In a scene, the player will get some new text every turn, with a possible “game effect” activity on that same turn that may change, for example, a description to acknowledge the recent new information from the text. Here is the setup of the system:

Every turn when (scene) is happening: repeat through Table of (scene) Events: if there is a statement entry: say "[statement entry][line break]"; if there is a game effect entry: carry out the game effect entry activity; blank out the whole row; break.

And the Table of (scene) Events will have a “statement” column for text, and a “game effect” column for activities.

The problem for me is that I need for there to be a gap in the events where nothing happens, neither statement nor game effect. However, if I make an actual blank row, the above code will not acknowledge the gap and go on to the next row for that turn.

My solution is to create a “null” activity which does nothing, but can be put into the game effect column as a placeholder like this:

Table of (scene) Events statement game effect "(statement 1)" effect1 "(statement 2)" -- -- null "(statement 3)" effect2

However, this leaves the question of how I would accomplish a gap in a coding situation where there was no game effect column, like the “Day One” Documentation Example. Since a statement of “” still causes an odd extra empty line in the game, I can’t use it as a placeholder. Instead, I could make a new “placeholder” row which has values irrelevant to the game in its column, like this:

Table of (scene) Events statement placeholder "(statement 1)" -- "(statement 2)" -- -- true "(statement 3)" --

The “true” is merely a random value so the row isn’t blank.

Are these the ideal ways of handling these issues? They work, but seem awkward.

I would just use a [one of]…[stopping] substitution in that case, which respects blank “entries”. (I believe it’s also more memory-efficient, as it creates a static routine instead of a malleable table.)

One other thing to note: it may not be necessary to use activities in a case like this. You can also put rules or even phrases into tables.

Do you mean something like this?

Every turn when (scene) is happening: say "[one of](statement 1)[effect1][or](statement 2)[or][or](statement 3)[effect2][or][stopping]"

And have the game effects be defined by “To say” instead? The problem is, at least my naive attempt here keeps the odd extra line in the game. How can that issue be handled?

Also, thanks for the tip about activities.
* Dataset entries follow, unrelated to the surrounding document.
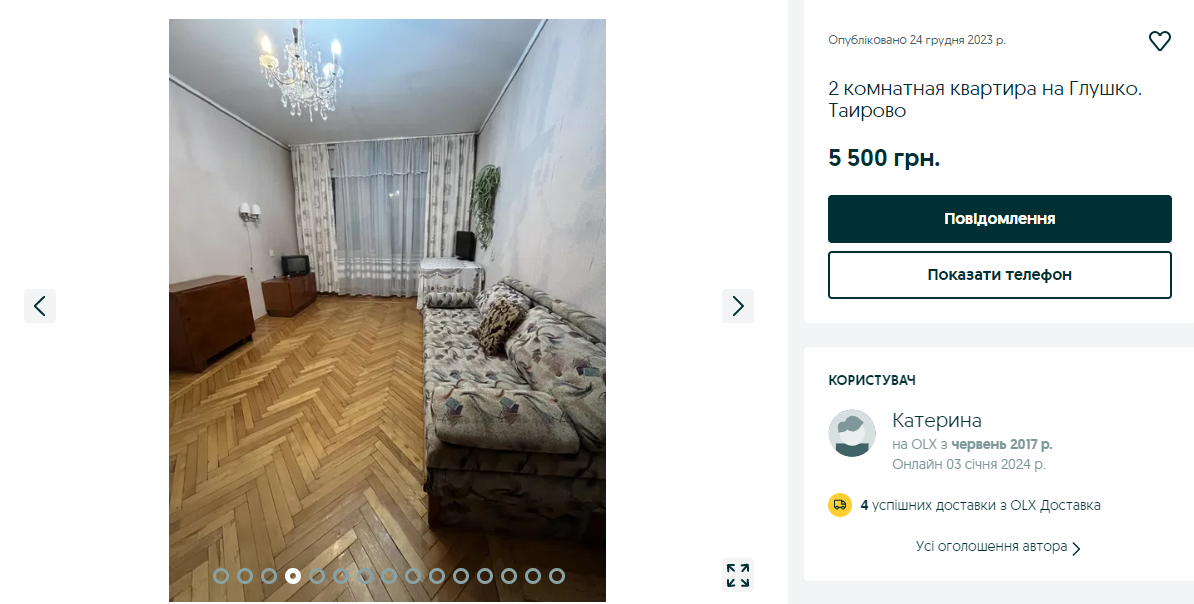Viewport: 1194px width, 604px height.
Task: Click the apartment room photo
Action: coord(388,311)
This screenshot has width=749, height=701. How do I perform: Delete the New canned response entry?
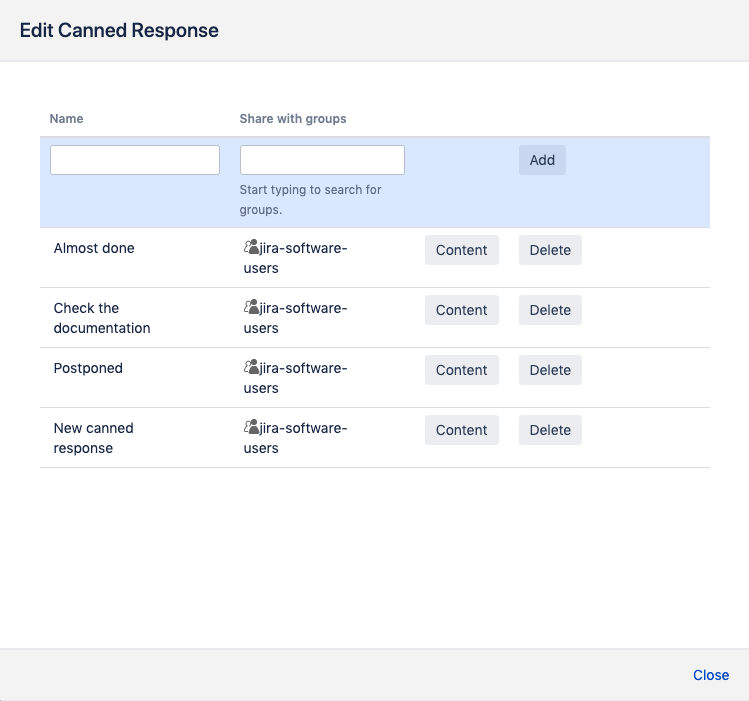tap(549, 430)
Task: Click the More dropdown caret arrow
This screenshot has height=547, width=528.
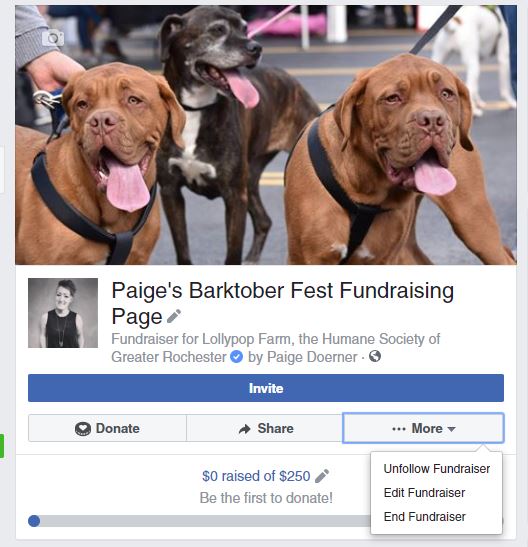Action: (451, 429)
I thought phrases didn’t work because awhile back I tried putting one into a table but got an error message that I guess I must have misinterpreted as saying that you can only put activities into tables like that.

You need to specify the kind of phrase in the column header (what parameters it takes, what it returns), and the syntax for that is a little weird if you aren’t used to it, but it’s simpler than it seems to get it working.

Well, it seems to me like the underlying issue here is that you’ve got the line break hard-coded after you print the statement entry. One way to take care of that would be to move the line breaks into the non-blank statement entries (you’d want to define something like “lb” as an abbreviation for line break to save you going mad from typing), but that could easily lead to bugs (from forgetting to type “[lb]” at the end if every single actual statement entry ends in a line break.

Another thing would be to check if the statement entry is “” and only try to print it and the line break if it isn’t. That might even work with the “one of…” solution depending on which version you’re using and how bug 1370 got resolved.